I’d like to make a prediction that soonish, the new Switch House extension of the Tate Modern will become the place all of us go to get the best view of London. On the tenth floor (ten floors!) there is a viewing gallery walkway where you can see the city from every angle, North, South East and West.
It’s the best point from which to see how fast everything is disappearing behind giant glass towers, I’d not really understood how bad things previously. And it’s free, take that money grabbing Shard building (£25.95 a ticket).
Our tip is to start on the 10th floor and then walk down through the galleries. It really is a fantastic new space and is beautifully designed (by Herzog & De Meuron), the internal architecture almost eclipses the art with its sweeping concrete staircase and rough industrial-chic walls. The way-finding signs are also lovely and there aren’t too many of them to spoil the look.
The art is very accessible too, you walk through it, under it and nearly bang into it in the Louise Bourgeois room. And the place is stuffed with women artists, when I name checked the artist on pieces I liked, they kept being women, that NEVER happens! The Tate Modern’s (female) director Frances Morris, said that the new space held 36% women artists, when Tate Modern first opened it was just 17%.

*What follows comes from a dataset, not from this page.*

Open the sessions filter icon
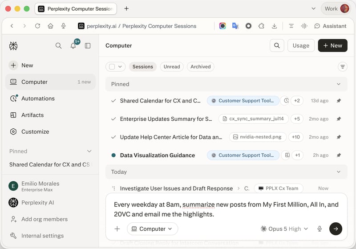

From Christina Iglesias’s woven burned textile hanging Pavillion Suspended in a Room, to Marisa Merz’s squashed aluminium drain pipes in Untitled (Living Sculpture) above, or Mary Martin’s magical Inversions, below, also made in 1966, which she made in 1966, all the good stuff is by women.
One of my favourite pieces is Ana Lupas’s carefully constructed cylinders and doughnuts of steel and straw wreaths, below, although Rebecca Horn’s textile sculptures for the body are intriguing too, I was desperate to try on the unicorn horn and wander around with it….
There’s a couple of galleries dedicated to Louise Bourgeois, below, whose giant spiders, you may remember, were featured as part of the original Tate opening, in the Turbine Hall.
There are plenty of new cafes and restaurants throughout the new space, much needed as a visit to the Tate really is going to take you a whole day now there’s so much to see. The addition of Switch House means the gallery space has increased by 60%. Luckily there are caged beds with comfy cushions should you need a nap half way round, below, I am not sure if these are art or just a good idea….
I went on Tuesday evening, along with thousands of other Tate Members. We were all a bit over excited, giggling in lifts and smiling wryly at each other over the weirder stuff. There are a couple of parrots in a cage – in a piece by Brazilian artist Hélio Oiticica – that you might struggle to appreciate as art, well, I did. Your granny’s budgie will be getting ideas above its station next.
But the best community-bonding-conversations were had out on the viewing platform, where we all marveled at just how close the very expensive block of fancy flats were to the new gallery and how amusing it was to see these luxury flats close up. It was almost as good as an episode of Grand Design. Interior inspiration and art, all in one visit, how much better can it get?
Although it will be stonkingly busy this opening weekend -which is sponsored by Uniqlo – there are lots of fun things planned, including choral art works, art talks and live performance art all day. More details here. Or you may like to wait until Georgia O’Keeffe opens.